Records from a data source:
┄┄┄┄┄┄┄┄┄┄┄┄┄┄┄┄┄┄┄┄
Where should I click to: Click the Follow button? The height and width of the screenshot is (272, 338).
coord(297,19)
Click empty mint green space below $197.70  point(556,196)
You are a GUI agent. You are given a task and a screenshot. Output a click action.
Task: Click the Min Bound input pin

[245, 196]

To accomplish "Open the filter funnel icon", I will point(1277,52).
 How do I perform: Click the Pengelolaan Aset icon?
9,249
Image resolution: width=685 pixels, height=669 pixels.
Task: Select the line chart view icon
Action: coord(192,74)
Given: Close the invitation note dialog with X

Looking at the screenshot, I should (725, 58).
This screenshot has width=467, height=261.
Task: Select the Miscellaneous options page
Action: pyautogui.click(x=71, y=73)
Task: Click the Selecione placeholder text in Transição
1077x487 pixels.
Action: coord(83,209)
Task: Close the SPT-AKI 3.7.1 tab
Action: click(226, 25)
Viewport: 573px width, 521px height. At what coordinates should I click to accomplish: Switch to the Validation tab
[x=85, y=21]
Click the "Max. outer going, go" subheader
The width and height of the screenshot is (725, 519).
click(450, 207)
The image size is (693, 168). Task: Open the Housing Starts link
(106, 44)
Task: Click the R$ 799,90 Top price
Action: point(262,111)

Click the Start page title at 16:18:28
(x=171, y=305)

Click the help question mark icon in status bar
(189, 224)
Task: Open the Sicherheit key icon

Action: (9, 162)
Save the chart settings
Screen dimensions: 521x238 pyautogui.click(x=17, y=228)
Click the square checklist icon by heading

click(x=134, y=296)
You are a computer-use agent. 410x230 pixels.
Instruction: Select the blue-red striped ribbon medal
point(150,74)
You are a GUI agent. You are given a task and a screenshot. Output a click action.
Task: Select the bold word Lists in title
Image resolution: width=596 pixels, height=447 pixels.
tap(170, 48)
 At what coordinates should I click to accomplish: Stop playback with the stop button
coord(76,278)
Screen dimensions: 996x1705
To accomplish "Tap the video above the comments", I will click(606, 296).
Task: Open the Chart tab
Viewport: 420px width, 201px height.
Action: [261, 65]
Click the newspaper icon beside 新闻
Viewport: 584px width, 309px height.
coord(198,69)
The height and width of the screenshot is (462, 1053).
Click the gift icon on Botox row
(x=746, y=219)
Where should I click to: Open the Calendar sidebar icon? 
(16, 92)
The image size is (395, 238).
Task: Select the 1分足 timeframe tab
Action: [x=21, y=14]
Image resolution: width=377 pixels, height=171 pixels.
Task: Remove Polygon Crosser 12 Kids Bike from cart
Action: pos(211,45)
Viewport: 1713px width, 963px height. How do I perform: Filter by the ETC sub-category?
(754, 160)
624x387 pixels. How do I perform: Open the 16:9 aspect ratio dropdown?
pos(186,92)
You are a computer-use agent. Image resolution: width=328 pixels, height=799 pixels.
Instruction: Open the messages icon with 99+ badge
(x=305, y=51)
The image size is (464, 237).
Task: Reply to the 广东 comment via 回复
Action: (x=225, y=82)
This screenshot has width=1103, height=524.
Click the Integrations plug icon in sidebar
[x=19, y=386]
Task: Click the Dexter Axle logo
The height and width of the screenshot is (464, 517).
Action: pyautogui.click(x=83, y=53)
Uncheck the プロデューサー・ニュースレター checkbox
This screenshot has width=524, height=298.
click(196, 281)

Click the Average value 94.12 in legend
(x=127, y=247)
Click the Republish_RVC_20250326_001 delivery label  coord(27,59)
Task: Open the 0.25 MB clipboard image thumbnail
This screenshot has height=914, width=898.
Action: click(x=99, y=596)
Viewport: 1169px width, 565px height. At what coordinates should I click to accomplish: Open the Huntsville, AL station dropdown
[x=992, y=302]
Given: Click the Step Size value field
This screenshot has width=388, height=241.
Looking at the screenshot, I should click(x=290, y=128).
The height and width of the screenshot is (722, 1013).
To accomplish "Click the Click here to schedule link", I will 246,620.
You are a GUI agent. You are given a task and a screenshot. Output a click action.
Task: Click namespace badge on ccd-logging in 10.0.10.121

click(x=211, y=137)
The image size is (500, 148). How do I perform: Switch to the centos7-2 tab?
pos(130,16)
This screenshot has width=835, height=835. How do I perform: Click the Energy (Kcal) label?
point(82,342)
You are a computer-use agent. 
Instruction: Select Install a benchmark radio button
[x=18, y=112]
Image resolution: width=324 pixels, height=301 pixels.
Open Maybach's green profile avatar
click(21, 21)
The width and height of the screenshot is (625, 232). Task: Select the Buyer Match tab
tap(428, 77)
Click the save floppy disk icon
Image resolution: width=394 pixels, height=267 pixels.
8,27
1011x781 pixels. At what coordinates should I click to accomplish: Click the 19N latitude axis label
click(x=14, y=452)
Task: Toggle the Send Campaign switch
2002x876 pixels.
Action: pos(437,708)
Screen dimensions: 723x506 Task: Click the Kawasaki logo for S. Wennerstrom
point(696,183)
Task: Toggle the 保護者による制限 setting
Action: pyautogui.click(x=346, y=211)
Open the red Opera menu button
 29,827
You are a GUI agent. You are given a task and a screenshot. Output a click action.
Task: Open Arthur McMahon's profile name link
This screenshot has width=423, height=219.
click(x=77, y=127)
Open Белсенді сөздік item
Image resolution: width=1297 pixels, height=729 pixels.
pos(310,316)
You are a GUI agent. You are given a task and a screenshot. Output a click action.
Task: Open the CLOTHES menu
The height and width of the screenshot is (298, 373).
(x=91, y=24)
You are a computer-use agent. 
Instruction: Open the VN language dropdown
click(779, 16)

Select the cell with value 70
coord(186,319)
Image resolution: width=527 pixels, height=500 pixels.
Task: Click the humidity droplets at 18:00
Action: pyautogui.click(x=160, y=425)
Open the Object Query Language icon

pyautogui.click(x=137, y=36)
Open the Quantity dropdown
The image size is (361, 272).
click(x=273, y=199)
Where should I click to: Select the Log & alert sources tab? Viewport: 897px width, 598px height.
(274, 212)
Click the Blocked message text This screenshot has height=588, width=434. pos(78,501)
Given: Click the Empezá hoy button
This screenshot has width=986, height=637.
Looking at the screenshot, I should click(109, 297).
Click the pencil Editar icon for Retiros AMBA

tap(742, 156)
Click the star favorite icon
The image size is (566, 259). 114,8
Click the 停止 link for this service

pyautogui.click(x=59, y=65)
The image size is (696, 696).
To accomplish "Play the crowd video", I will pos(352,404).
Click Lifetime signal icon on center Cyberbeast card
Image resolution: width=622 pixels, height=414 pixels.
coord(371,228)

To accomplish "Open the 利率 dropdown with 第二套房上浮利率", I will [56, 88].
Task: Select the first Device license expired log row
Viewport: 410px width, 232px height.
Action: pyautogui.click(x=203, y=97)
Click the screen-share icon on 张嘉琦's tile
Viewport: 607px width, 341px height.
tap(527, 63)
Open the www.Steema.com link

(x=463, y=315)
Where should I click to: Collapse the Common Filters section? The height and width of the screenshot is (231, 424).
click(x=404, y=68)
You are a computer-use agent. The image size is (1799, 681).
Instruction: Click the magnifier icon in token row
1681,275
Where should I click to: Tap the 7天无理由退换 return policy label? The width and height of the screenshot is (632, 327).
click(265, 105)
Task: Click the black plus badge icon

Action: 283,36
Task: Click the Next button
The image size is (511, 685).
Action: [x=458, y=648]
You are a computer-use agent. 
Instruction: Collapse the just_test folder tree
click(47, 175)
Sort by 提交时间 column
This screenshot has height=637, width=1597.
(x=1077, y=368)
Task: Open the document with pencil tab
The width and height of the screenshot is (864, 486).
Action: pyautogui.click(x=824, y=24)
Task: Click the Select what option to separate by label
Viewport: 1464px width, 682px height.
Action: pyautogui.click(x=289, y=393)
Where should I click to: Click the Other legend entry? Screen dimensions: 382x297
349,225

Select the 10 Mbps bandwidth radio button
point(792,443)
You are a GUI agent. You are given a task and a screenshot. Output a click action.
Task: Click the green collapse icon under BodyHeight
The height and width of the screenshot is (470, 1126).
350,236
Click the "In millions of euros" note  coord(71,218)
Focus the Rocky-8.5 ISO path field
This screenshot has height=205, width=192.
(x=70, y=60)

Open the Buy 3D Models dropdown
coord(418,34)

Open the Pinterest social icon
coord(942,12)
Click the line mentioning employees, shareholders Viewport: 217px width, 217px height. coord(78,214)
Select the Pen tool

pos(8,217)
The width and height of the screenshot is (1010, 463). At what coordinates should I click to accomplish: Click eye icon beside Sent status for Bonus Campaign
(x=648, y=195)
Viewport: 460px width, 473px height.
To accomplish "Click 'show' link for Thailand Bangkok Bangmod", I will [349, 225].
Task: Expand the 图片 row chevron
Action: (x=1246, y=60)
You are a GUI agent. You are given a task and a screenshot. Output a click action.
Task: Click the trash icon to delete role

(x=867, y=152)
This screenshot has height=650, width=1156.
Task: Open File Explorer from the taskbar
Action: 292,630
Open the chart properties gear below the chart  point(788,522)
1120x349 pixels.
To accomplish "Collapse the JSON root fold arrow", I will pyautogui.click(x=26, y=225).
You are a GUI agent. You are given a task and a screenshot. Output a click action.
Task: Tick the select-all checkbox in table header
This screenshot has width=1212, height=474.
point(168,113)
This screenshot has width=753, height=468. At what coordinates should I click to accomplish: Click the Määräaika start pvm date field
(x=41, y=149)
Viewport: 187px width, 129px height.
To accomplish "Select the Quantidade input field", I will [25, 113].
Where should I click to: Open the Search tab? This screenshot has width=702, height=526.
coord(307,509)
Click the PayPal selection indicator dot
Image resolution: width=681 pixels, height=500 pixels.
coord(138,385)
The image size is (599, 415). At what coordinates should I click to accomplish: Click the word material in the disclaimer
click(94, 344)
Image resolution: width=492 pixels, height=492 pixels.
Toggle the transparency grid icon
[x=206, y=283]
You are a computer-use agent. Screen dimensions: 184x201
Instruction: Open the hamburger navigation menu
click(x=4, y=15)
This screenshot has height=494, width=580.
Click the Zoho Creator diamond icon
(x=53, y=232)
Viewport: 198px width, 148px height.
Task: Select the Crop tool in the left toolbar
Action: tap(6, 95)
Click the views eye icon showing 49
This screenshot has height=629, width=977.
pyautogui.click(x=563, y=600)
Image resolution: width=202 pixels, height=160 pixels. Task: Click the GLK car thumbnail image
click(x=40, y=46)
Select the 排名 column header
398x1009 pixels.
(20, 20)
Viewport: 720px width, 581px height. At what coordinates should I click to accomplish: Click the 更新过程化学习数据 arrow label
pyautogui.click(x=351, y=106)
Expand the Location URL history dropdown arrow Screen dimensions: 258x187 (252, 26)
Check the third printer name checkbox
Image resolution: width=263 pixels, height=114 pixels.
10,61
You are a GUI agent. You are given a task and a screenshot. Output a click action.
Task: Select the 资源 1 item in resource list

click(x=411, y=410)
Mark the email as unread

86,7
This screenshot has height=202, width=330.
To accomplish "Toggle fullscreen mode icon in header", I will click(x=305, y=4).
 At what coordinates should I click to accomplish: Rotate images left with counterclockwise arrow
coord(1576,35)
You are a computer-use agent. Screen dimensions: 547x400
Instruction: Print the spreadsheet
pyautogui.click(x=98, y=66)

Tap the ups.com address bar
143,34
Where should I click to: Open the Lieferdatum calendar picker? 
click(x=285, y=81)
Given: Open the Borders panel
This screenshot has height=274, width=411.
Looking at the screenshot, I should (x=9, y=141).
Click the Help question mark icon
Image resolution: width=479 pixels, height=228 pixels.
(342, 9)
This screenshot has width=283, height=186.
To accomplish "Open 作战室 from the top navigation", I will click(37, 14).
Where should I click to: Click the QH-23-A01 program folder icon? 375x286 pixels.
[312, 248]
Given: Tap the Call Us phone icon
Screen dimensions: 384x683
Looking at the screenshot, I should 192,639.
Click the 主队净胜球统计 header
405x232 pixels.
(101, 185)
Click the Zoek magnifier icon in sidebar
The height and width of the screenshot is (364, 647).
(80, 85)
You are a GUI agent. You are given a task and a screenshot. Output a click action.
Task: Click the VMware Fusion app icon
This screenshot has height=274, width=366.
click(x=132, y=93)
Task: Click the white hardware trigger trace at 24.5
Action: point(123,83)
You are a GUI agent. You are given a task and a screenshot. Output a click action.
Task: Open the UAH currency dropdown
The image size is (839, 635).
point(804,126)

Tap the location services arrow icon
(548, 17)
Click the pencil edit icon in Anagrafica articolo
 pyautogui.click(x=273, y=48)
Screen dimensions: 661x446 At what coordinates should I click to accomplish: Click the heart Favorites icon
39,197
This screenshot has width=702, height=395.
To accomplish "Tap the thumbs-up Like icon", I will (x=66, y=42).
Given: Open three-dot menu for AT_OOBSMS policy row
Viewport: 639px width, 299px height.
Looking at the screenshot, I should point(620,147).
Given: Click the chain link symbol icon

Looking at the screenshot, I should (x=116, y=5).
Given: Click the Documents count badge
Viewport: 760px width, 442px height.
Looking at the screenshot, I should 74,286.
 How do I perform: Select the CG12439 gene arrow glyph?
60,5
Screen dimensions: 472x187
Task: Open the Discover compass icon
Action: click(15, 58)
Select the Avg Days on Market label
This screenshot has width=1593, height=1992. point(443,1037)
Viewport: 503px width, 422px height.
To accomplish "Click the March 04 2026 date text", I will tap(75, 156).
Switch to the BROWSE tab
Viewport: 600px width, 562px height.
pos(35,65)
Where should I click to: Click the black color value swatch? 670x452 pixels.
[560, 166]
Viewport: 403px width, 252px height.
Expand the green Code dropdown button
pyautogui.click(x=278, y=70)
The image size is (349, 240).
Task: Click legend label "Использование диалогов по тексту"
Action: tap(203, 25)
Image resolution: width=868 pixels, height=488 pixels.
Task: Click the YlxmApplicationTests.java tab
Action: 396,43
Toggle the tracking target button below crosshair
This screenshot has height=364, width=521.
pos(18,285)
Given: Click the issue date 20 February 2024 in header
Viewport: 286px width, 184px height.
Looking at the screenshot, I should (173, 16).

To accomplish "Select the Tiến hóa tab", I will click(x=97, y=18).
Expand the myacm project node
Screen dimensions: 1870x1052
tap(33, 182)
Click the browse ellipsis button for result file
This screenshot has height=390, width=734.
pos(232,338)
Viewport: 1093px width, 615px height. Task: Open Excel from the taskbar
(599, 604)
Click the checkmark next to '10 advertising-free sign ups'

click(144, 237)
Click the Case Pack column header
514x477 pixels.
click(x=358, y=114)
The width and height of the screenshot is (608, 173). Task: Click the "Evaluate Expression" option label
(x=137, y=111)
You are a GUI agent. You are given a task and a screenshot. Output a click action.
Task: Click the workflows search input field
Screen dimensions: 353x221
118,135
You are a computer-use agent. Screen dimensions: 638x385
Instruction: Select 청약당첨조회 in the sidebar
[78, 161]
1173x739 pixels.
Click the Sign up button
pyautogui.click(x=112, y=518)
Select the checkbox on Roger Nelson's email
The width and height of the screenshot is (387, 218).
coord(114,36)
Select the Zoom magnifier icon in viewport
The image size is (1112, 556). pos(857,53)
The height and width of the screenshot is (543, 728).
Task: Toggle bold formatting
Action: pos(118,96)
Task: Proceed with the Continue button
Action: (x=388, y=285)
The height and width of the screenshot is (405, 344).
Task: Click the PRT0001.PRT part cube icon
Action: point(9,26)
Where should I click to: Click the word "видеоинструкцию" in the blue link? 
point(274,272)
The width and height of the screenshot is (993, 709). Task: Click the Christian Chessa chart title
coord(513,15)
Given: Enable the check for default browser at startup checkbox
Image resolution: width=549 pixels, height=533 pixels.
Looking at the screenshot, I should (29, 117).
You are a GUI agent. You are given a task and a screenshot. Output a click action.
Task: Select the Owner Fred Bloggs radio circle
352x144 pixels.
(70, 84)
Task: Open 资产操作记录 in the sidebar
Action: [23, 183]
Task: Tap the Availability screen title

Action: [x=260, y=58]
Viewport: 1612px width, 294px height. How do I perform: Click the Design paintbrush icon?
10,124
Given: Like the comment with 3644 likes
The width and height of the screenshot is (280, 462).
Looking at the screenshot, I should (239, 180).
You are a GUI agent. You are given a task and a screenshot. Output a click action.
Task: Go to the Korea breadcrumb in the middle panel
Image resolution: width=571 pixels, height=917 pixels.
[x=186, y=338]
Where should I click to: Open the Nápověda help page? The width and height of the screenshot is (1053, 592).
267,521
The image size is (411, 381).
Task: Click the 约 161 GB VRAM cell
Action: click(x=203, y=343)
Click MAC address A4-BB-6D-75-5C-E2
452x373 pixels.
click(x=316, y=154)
┄┄┄┄┄┄┄┄┄┄┄┄┄┄┄┄┄┄┄┄
Count the lines in the records above that contain the word "panel", and report only that number.

### OUTPUT FOR THIS EXERCISE
2